So You Need Control System Redundancy?

Written by Sam Lacasse | Jan 11, 2024 3:30:00 PM

Over the past few years, we have seen an increase in the use of redundancy within industrial control systems. In this blog I would like to add my insights as to true redundancy to identify the major considerations, advantages, and possible alternatives to be considered.

Redundant (Miriam-Webster 2023): serving as a duplicate for preventing failure of an entire system (such as a spacecraft) upon failure of a single component.

Redundancy has always been implemented in designs within the electrical, mechanical, hardware/virtualized computing infrastructures, and network designs. Examples include electrical power feeds from different utility sources, multiple pumps connected to the same or multiple source(s), mirrored servers, or dual fiber runs to a network switch. This allows the system to maintain operation when unexpected failures occur.

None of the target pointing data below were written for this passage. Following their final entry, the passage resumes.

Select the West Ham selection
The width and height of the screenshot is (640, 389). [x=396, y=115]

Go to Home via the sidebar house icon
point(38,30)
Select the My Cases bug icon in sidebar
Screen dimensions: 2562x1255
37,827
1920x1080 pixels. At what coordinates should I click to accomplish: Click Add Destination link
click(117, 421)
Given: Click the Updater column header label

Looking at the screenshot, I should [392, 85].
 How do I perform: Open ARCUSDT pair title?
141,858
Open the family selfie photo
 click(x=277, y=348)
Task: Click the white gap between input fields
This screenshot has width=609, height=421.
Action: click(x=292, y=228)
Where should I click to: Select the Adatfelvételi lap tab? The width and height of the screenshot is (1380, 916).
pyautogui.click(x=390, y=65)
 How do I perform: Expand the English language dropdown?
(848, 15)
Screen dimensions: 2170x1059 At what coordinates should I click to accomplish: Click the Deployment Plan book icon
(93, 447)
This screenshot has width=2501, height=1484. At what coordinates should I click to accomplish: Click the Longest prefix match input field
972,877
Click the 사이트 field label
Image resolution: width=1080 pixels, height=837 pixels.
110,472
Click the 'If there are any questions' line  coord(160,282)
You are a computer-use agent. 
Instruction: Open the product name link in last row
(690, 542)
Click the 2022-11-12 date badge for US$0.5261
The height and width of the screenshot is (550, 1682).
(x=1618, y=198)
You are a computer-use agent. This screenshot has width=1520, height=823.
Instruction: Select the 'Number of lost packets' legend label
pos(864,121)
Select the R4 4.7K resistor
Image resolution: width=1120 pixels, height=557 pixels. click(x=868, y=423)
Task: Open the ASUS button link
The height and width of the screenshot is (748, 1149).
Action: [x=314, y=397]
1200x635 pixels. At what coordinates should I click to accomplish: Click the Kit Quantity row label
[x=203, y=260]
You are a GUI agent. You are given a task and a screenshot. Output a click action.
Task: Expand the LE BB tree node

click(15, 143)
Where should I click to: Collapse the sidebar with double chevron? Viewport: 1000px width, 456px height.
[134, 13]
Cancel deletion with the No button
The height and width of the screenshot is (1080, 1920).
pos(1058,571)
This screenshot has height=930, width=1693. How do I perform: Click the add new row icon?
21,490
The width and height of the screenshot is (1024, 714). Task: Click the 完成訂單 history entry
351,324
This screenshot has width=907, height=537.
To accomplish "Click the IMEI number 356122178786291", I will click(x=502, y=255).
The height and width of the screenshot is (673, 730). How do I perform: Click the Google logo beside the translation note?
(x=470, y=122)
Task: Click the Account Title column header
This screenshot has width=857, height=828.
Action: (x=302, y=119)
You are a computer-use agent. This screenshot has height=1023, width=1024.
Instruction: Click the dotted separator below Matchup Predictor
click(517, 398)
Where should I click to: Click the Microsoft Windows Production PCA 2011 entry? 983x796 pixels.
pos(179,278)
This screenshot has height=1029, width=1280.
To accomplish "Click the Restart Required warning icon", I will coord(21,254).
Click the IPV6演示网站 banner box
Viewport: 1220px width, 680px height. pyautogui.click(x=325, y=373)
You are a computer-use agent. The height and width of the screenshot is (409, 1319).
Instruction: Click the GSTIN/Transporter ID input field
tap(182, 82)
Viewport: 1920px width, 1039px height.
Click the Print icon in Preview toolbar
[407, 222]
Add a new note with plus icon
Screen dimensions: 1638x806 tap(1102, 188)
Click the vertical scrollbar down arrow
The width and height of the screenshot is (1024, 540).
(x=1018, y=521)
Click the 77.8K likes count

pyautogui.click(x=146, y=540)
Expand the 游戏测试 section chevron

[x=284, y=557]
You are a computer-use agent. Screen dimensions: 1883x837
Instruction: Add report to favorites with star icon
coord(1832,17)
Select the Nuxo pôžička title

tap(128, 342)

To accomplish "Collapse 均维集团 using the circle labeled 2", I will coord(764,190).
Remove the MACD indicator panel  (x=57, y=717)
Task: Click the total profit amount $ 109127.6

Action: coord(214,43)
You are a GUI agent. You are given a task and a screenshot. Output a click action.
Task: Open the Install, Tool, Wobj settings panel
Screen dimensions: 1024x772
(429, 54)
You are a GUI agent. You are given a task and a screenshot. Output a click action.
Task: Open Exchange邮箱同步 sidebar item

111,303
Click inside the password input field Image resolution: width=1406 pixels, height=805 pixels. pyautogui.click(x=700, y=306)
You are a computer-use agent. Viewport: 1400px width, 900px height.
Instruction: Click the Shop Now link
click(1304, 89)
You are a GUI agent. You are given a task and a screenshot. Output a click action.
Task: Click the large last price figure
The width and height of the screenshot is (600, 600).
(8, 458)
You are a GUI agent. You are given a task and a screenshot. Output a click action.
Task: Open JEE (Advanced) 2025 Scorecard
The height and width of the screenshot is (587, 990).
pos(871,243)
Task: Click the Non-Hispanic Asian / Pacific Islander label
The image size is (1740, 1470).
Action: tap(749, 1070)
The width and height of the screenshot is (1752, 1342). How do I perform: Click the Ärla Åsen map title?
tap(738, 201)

When determining the requirements for industrial control redundancy, start with the obvious. Work your way from the top down. I like to start with a site or building infrastructure review to identify single points of failure and how this would affect the control system within the scope of a project.

Site

Security access
Emergency response
Local support capabilities

Utilities

Electrical distribution (Utility Feeds, Generators, UPS….)
Safety systems (Fire Alarm, Eye Wash, Toxic Gas Monitoring Systems (TGMS)....)
Heating and cooling systems (Clean Steam, Chilled Glycol….)
Process (Chilled Water, Potable/Non-Potable, Compressed Air…..)
Ventilation (AHUs, Safety Exhaust….)

IT Infrastructure

Security (Physical, Configuration, Management….)
Network distribution (Fiber, VLANs….)
Servers (Physical, Virtual….)
Data storage
Email

Process

Process specific (Water for Injection (WFI), Hydrogen, Nitrogen….)
Production equipment (Batch, Assembly, Modeling Phases…)
Inventory control (SAP, Oracle….)
Packaging (Automated, Robotic….)
Alarm notification (Response Center, Email/Text (Uni/Bi-directional)....)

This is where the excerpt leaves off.